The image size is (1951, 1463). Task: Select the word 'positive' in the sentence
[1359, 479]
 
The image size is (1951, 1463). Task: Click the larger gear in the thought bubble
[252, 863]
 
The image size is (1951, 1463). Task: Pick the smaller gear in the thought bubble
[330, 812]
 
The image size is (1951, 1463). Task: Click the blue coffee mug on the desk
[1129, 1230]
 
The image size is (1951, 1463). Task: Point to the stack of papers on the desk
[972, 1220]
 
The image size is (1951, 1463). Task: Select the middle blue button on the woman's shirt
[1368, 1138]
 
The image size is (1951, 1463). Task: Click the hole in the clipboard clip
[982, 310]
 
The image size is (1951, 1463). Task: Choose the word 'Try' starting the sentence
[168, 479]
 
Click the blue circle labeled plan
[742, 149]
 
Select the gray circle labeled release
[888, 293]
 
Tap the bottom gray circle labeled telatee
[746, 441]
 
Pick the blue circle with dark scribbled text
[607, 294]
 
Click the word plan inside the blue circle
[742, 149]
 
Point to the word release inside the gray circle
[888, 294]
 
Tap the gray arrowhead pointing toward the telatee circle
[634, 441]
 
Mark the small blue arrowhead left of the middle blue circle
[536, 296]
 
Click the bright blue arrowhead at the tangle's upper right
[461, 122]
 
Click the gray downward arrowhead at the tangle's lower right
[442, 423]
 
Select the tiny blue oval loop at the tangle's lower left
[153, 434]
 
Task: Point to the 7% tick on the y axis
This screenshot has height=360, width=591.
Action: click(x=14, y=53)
#####
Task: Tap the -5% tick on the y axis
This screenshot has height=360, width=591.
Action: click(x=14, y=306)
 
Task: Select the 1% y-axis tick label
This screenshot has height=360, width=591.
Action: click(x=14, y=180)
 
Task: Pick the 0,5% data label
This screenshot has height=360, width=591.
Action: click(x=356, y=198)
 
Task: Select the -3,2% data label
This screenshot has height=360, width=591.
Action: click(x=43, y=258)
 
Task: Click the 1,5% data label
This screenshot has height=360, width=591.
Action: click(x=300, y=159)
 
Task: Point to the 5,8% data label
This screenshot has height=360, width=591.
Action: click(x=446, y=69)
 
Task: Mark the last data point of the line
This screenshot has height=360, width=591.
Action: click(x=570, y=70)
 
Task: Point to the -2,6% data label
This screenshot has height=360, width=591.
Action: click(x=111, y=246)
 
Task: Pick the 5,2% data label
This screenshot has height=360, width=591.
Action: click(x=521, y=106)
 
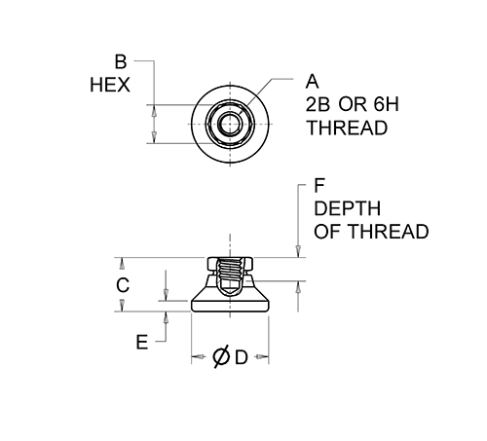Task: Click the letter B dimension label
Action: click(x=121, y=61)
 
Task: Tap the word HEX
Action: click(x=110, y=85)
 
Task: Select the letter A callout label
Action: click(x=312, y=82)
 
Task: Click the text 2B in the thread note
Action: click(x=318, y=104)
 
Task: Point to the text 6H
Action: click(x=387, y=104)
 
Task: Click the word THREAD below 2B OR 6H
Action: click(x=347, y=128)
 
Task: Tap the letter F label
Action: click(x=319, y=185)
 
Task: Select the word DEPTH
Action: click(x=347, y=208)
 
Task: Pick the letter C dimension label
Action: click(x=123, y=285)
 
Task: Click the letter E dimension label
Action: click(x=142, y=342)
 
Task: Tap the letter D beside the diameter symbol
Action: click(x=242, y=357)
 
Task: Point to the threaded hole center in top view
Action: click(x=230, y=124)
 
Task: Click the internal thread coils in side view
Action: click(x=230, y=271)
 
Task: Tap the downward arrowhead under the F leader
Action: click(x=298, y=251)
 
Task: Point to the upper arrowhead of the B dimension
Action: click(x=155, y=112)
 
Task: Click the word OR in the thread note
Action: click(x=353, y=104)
#####
* [WORK REQUIRED]: Find each line in the records above that contains the word "sentence", and copy those lines out in full.

* [RESULT]:
The image size is (1951, 1463). Task: Select the word 'positive' in the sentence
The image size is (1951, 1463). Task: Choose the word 'Try' starting the sentence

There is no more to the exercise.